_Saved data entries:_

= = = = =

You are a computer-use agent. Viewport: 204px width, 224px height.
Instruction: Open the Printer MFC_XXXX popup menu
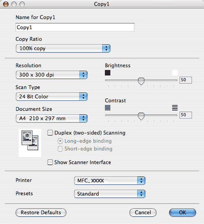110,181

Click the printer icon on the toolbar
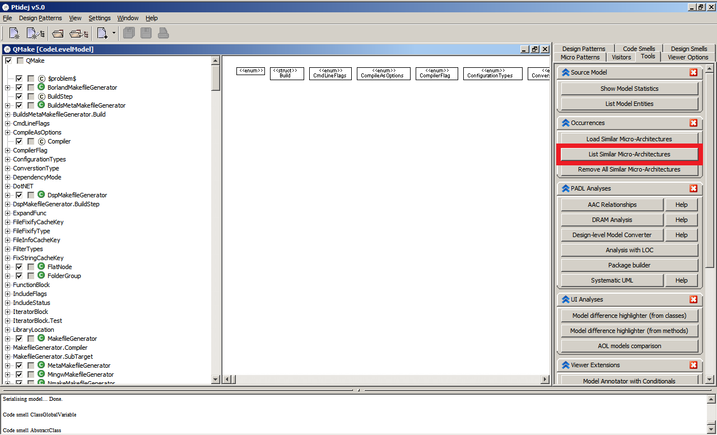(162, 33)
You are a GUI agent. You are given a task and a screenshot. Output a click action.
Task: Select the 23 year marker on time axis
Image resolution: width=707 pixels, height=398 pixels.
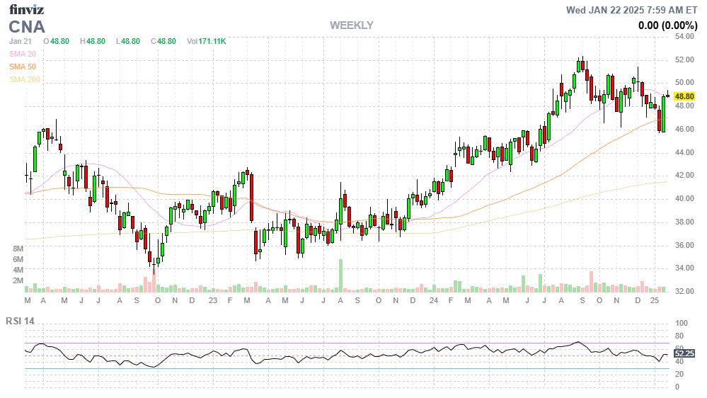coord(213,301)
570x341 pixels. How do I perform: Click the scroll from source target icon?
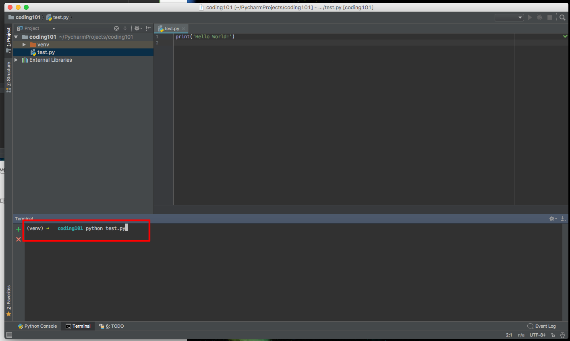116,28
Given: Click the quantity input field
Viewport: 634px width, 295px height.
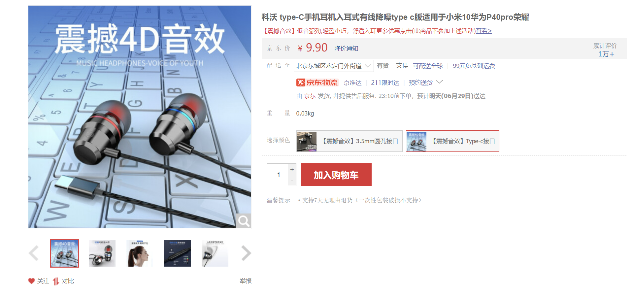Looking at the screenshot, I should click(278, 175).
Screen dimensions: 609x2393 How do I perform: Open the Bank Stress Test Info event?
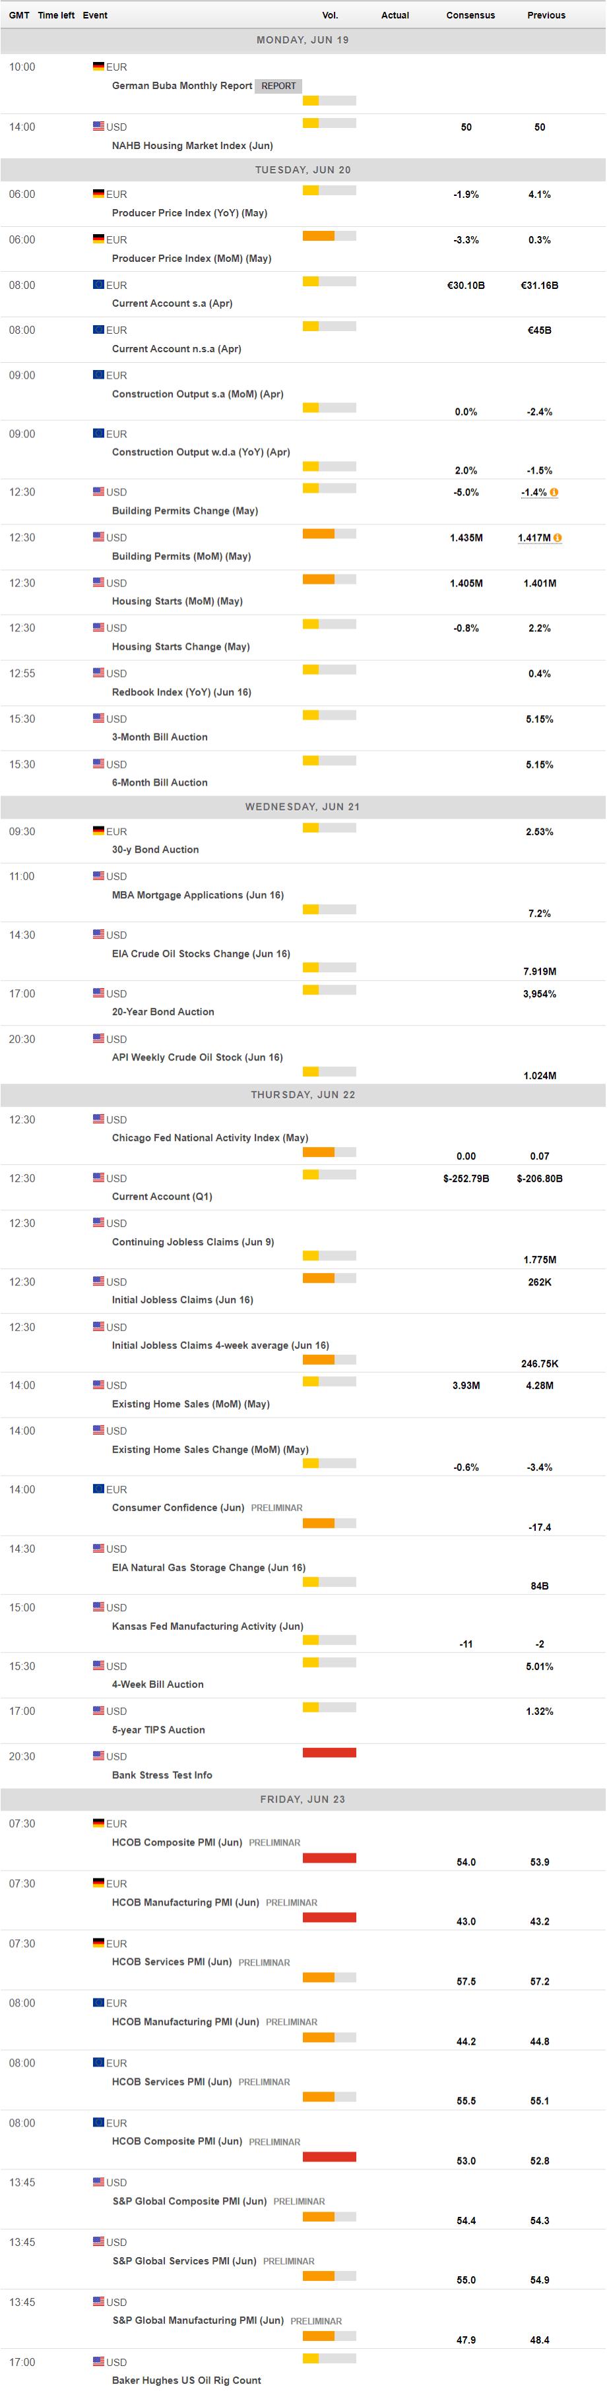[162, 1775]
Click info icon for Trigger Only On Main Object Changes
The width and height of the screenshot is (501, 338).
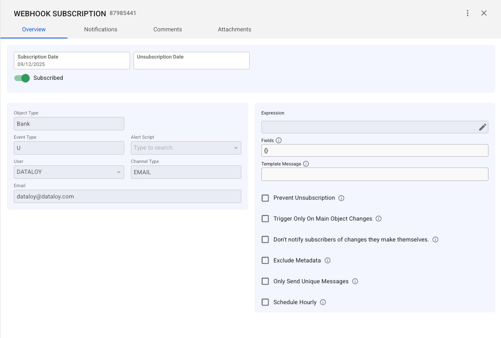(378, 219)
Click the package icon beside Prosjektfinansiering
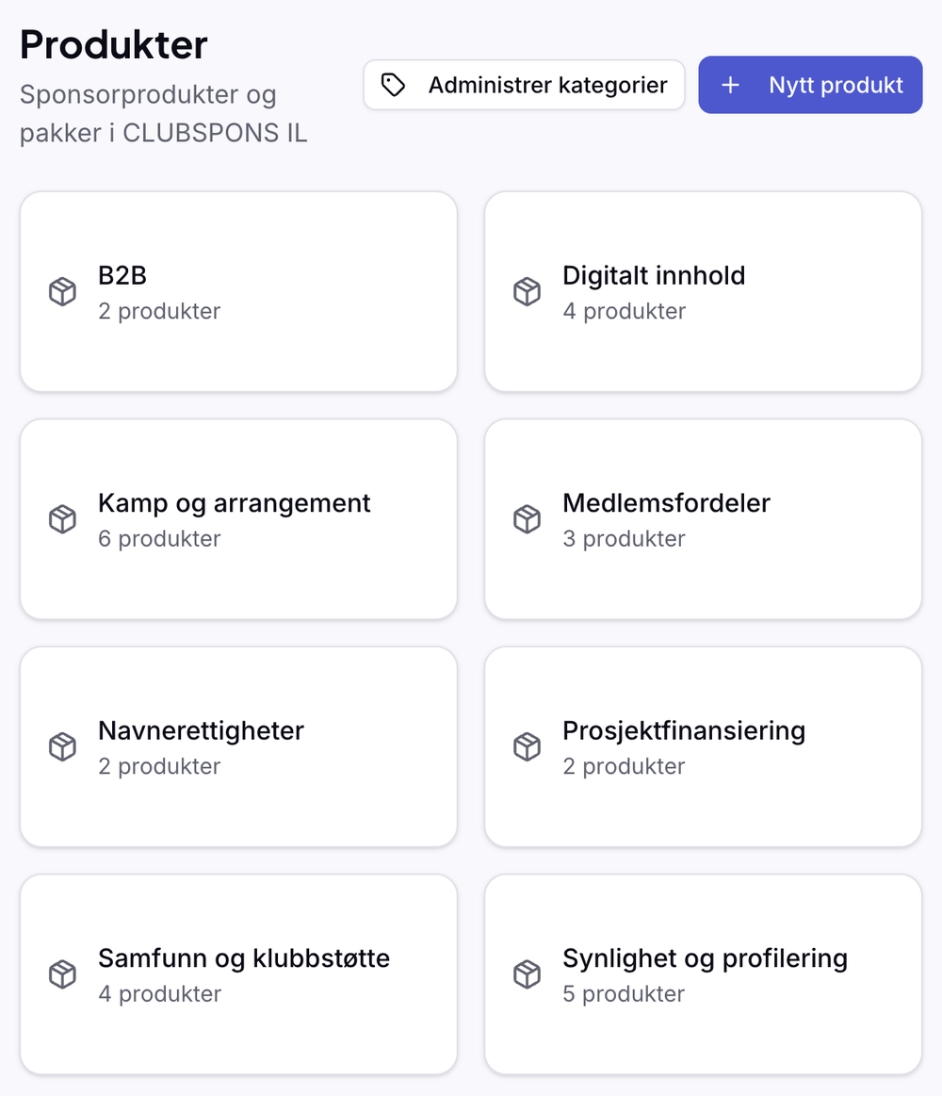 [527, 746]
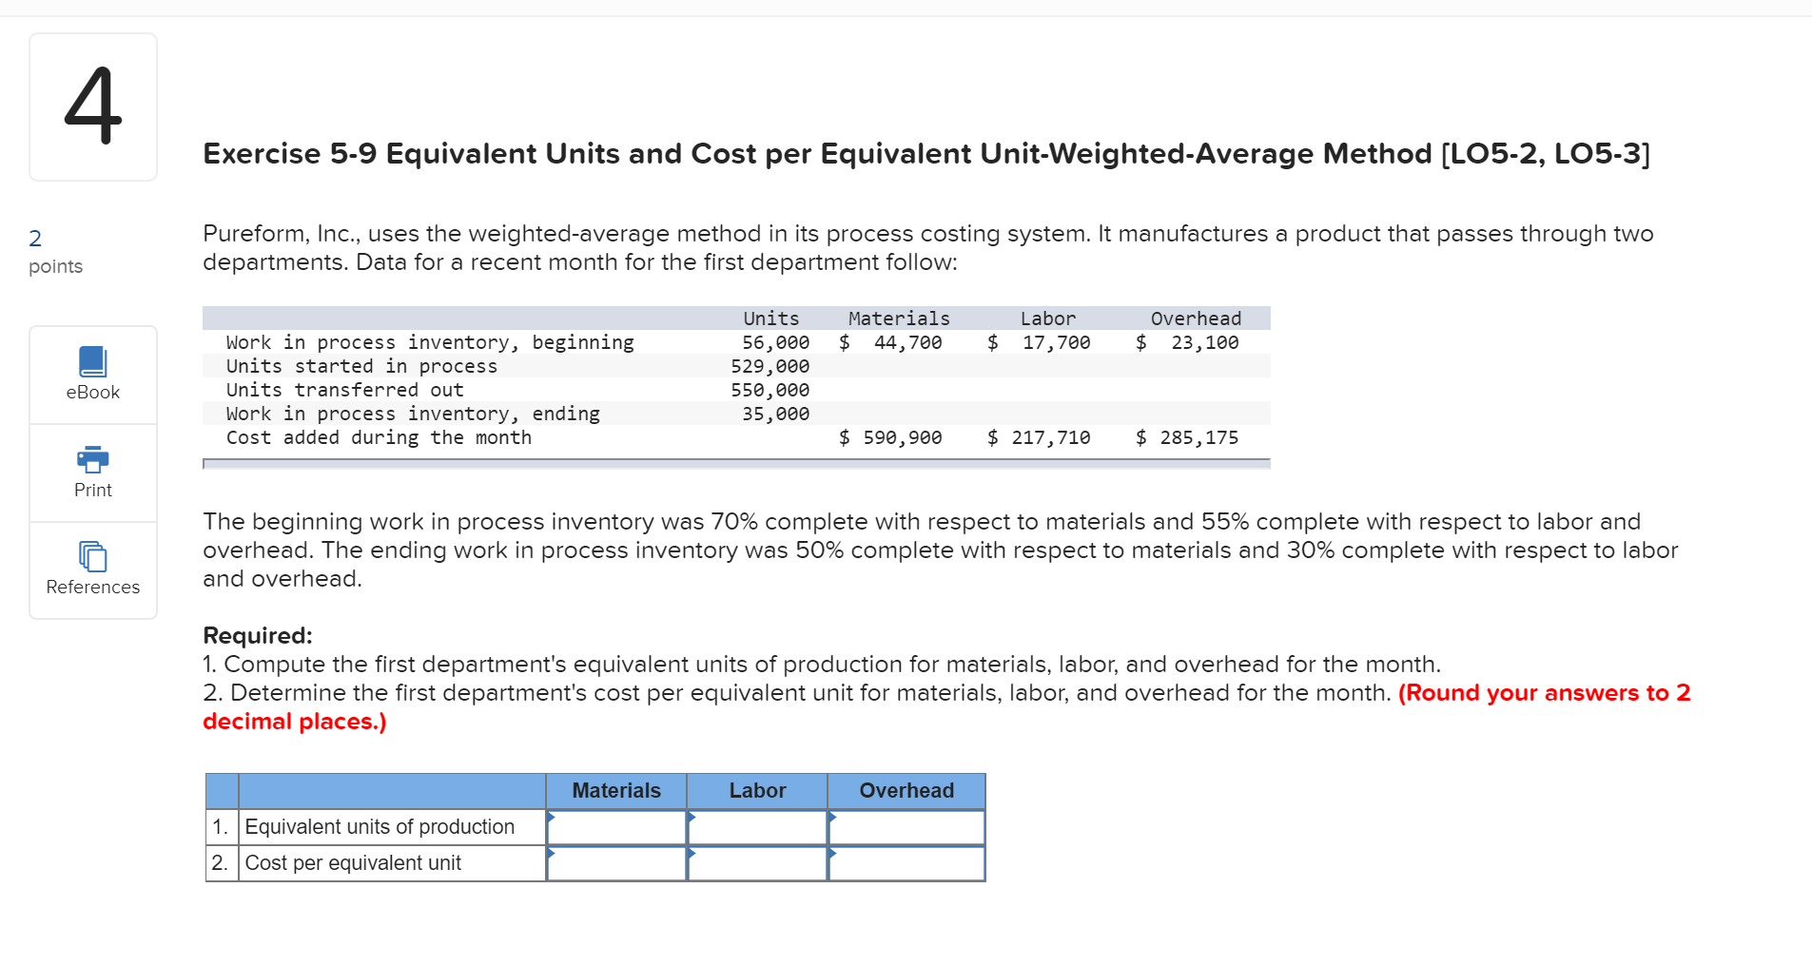
Task: Click the Print printer icon
Action: coord(92,459)
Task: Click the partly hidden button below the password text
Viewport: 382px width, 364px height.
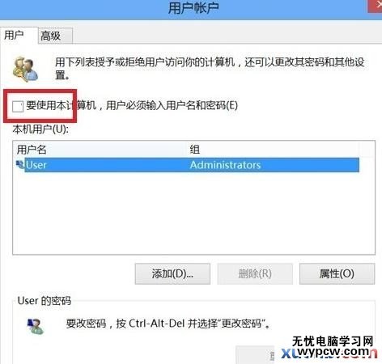Action: pos(255,355)
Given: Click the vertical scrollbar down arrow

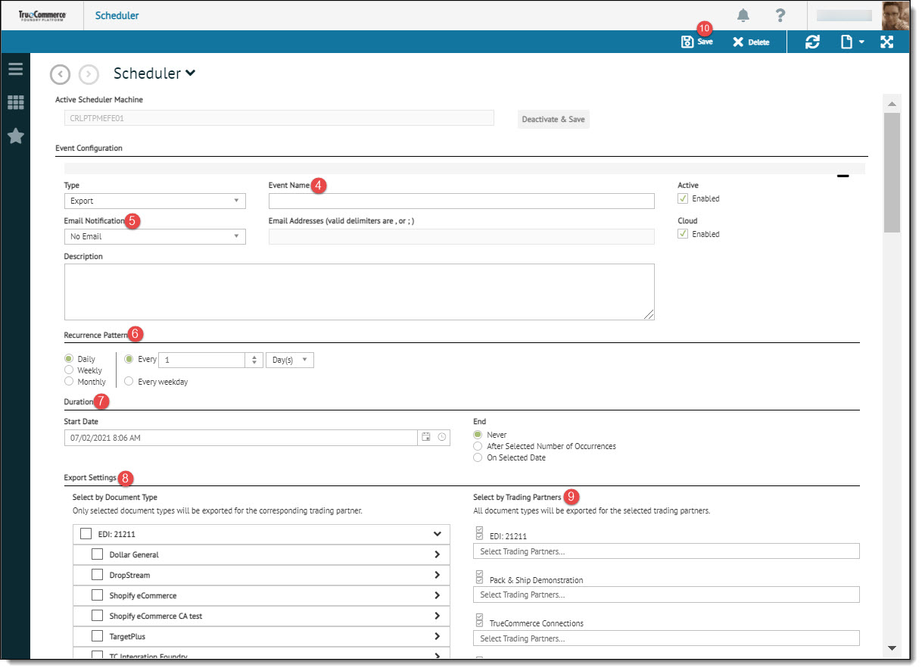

= = = = =

_Work to be completed:_ Print again, word for word, every line from the line with "Click the package" to the final line of the records, inclusive; skip the pictures.

_Response area:_
Click the package icon beside Prosjektfinansiering
 [527, 746]
Task: Click the Print printer icon
Action: coord(92,459)
Task: Click the partly hidden button below the password text
Viewport: 382px width, 364px height.
Action: pos(255,355)
Given: Click the vertical scrollbar down arrow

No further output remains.